● **Records to process**

[Start of Attachment]

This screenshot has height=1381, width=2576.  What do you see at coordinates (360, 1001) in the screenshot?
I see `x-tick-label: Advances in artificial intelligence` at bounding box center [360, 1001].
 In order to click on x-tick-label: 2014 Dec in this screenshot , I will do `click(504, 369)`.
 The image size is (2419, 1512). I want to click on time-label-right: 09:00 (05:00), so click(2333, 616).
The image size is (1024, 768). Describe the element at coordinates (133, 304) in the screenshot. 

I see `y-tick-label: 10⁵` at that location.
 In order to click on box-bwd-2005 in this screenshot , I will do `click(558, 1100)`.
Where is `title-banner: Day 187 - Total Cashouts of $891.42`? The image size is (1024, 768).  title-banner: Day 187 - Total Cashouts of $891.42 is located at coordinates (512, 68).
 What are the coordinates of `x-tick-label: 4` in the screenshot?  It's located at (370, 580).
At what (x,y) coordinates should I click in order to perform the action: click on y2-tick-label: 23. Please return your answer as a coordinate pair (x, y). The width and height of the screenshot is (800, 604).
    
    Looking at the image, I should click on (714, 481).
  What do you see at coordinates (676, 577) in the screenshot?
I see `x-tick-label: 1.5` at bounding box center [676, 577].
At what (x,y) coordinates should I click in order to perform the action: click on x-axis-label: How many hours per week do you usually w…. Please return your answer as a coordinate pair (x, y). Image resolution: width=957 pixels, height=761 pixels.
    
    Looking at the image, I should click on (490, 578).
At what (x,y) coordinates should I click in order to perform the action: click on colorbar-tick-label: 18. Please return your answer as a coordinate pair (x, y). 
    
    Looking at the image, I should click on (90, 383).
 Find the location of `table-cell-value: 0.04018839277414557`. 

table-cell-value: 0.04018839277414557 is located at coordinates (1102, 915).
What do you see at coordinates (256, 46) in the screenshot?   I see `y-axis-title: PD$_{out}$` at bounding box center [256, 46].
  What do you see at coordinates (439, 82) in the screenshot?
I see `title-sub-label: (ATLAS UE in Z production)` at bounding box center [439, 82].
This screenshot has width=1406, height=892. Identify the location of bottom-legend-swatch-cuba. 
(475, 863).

[End of Attachment]

● **What to do**
Format every line of the entries above as a Markdown table with the columns "Row" and "Entry line," numbering the rows in order. Leave out the blank lines.

● **Solution for this problem**
| Row | Entry line |
|---|---|
| 1 | This screenshot has height=1381, width=2576.  What do you see at coordinates (360, 1001) in the screenshot? |
| 2 | I see `x-tick-label: Advances in artificial intelligence` at bounding box center [360, 1001]. |
| 3 |  In order to click on x-tick-label: 2014 Dec in this screenshot , I will do `click(504, 369)`. |
| 4 |  The image size is (2419, 1512). I want to click on time-label-right: 09:00 (05:00), so click(2333, 616). |
| 5 | The image size is (1024, 768). Describe the element at coordinates (133, 304) in the screenshot.  |
| 6 | I see `y-tick-label: 10⁵` at that location. |
| 7 |  In order to click on box-bwd-2005 in this screenshot , I will do `click(558, 1100)`. |
| 8 | Where is `title-banner: Day 187 - Total Cashouts of $891.42`? The image size is (1024, 768).  title-banner: Day 187 - Total Cashouts of $891.42 is located at coordinates (512, 68). |
| 9 |  What are the coordinates of `x-tick-label: 4` in the screenshot?  It's located at (370, 580). |
| 10 | At what (x,y) coordinates should I click in order to perform the action: click on y2-tick-label: 23. Please return your answer as a coordinate pair (x, y). The width and height of the screenshot is (800, 604). |
| 11 |     Looking at the image, I should click on (714, 481). |
| 12 |   What do you see at coordinates (676, 577) in the screenshot? |
| 13 | I see `x-tick-label: 1.5` at bounding box center [676, 577]. |
| 14 | At what (x,y) coordinates should I click in order to perform the action: click on x-axis-label: How many hours per week do you usually w…. Please return your answer as a coordinate pair (x, y). Image resolution: width=957 pixels, height=761 pixels. |
| 15 |     Looking at the image, I should click on (490, 578). |
| 16 | At what (x,y) coordinates should I click in order to perform the action: click on colorbar-tick-label: 18. Please return your answer as a coordinate pair (x, y).  |
| 17 |     Looking at the image, I should click on (90, 383). |
| 18 |  Find the location of `table-cell-value: 0.04018839277414557`.  |
| 19 | table-cell-value: 0.04018839277414557 is located at coordinates (1102, 915). |
| 20 | What do you see at coordinates (256, 46) in the screenshot?   I see `y-axis-title: PD$_{out}$` at bounding box center [256, 46]. |
| 21 |   What do you see at coordinates (439, 82) in the screenshot? |
| 22 | I see `title-sub-label: (ATLAS UE in Z production)` at bounding box center [439, 82]. |
| 23 | This screenshot has width=1406, height=892. Identify the location of bottom-legend-swatch-cuba.  |
| 24 | (475, 863). |